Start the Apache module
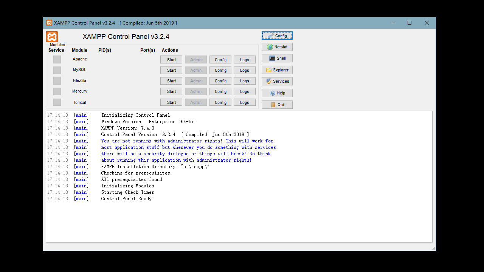 171,60
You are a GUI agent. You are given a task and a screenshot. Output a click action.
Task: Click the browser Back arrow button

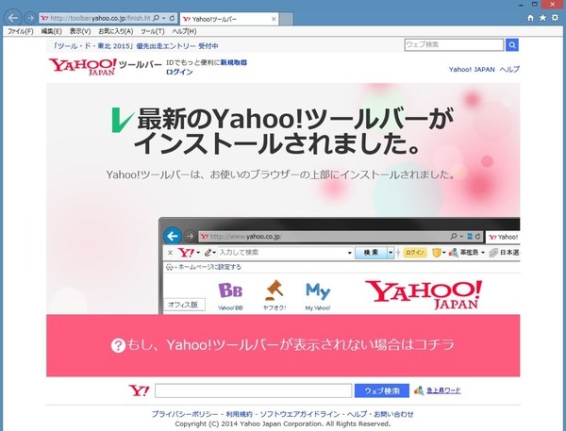coord(12,18)
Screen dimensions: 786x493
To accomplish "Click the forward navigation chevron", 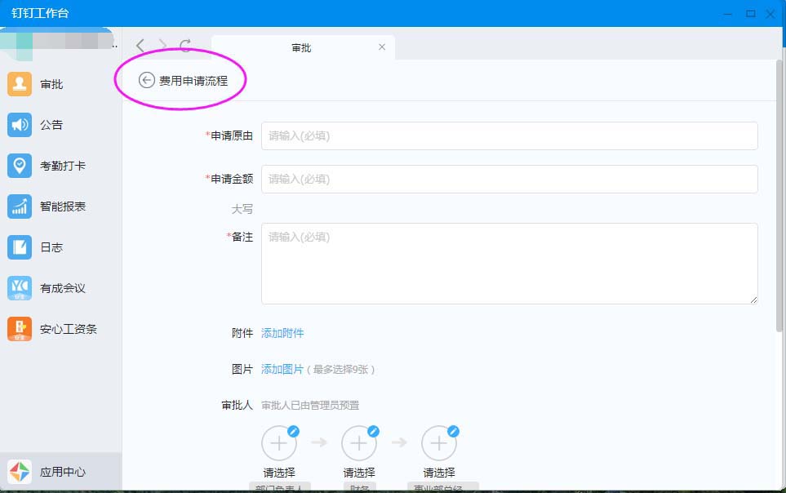I will click(x=162, y=46).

◇ ◇ ◇ ◇ ◇ ◇ ◇

STATED EXERCISE: Rewrite the material from its start through the line containing "coord(12,18)", with "Apache module" replaced by "Apache service" and everything else unchanged, and omit the pictures from your answer.

ANSWER FOR THE TASK:
Start the Apache service
 171,60
You are a GUI agent. You are given a task and a screenshot. Output a click action.
Task: Click the browser Back arrow button

coord(12,18)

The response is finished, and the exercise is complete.